Request: Copy the rows word for word, beginning at the line that contains "Find the location of a particular element. This" and stopping after the line that contains "Locate an element on the screen.". Leave the pictures out of your answer.

Records to use:
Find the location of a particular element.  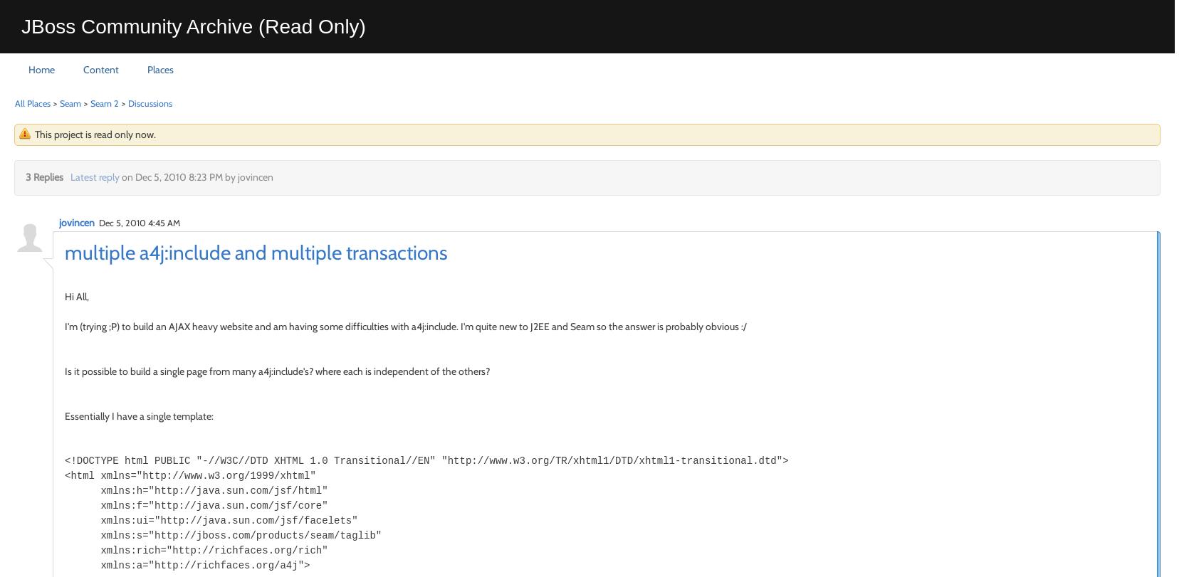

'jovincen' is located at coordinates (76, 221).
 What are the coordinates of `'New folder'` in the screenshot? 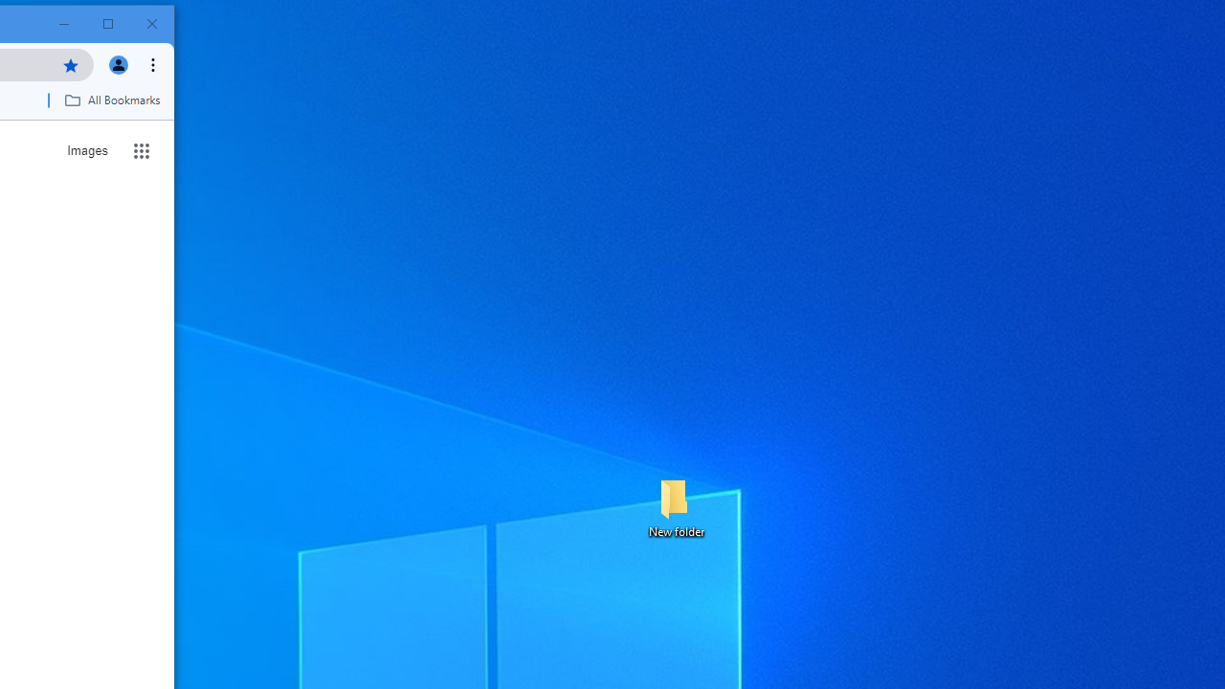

---

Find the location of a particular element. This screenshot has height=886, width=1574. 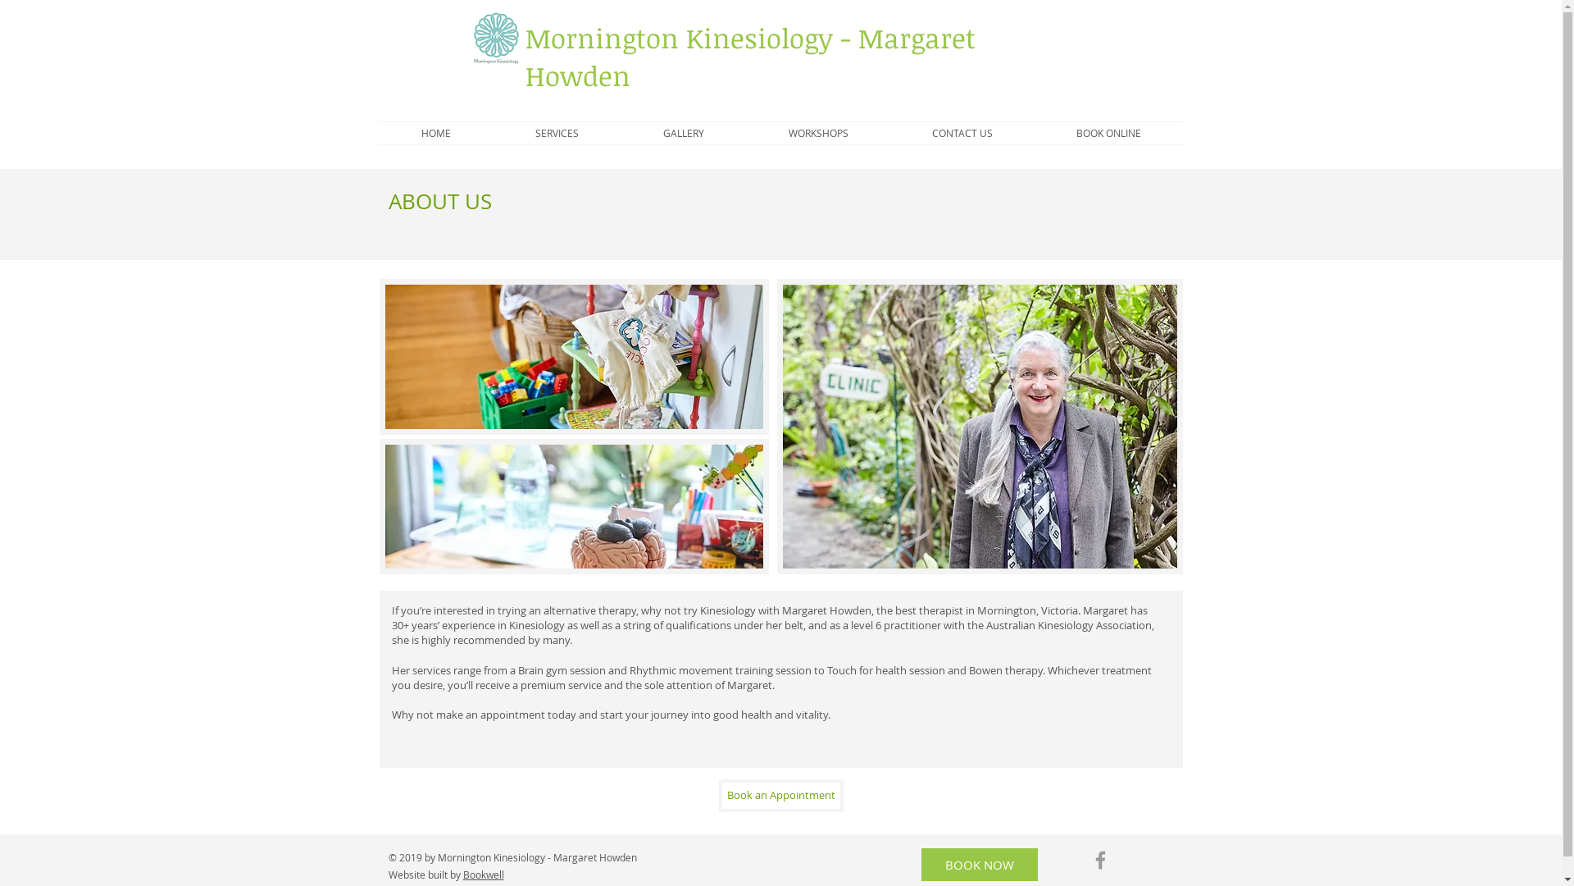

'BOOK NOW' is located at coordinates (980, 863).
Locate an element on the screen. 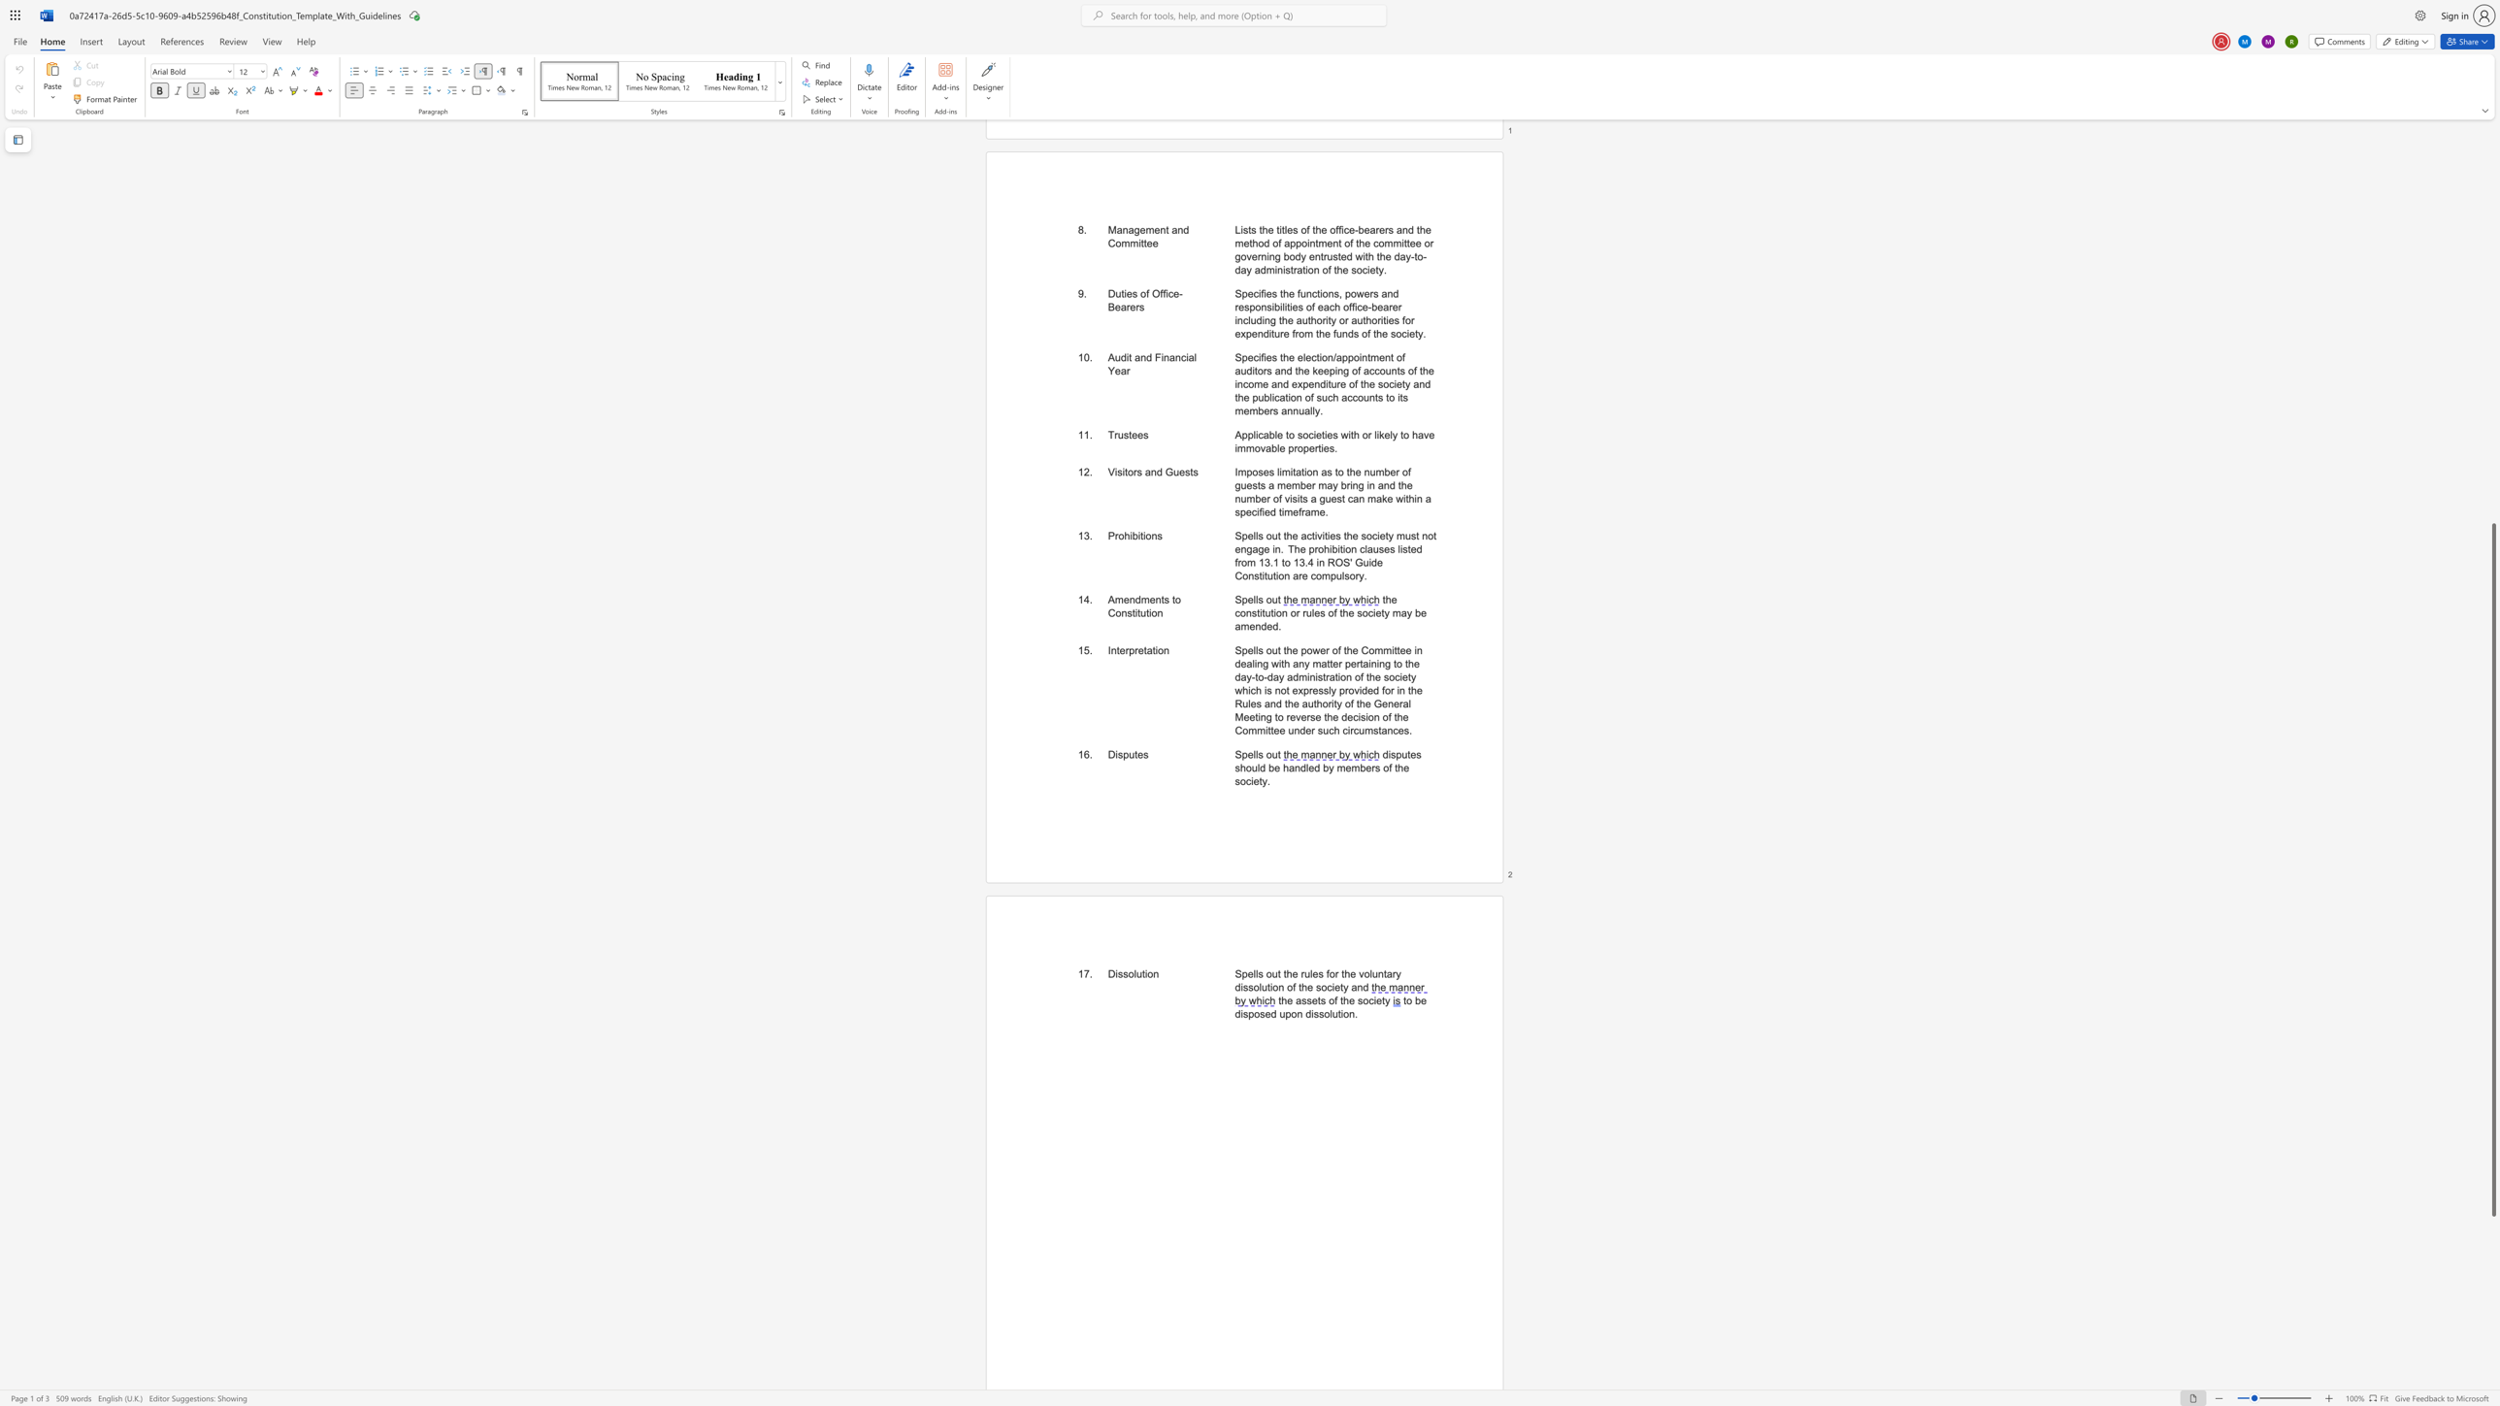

Full solution:
Find the location of a particular element. This screenshot has height=886, width=1574. 

'BOOK NOW' is located at coordinates (980, 863).
Locate an element on the screen. 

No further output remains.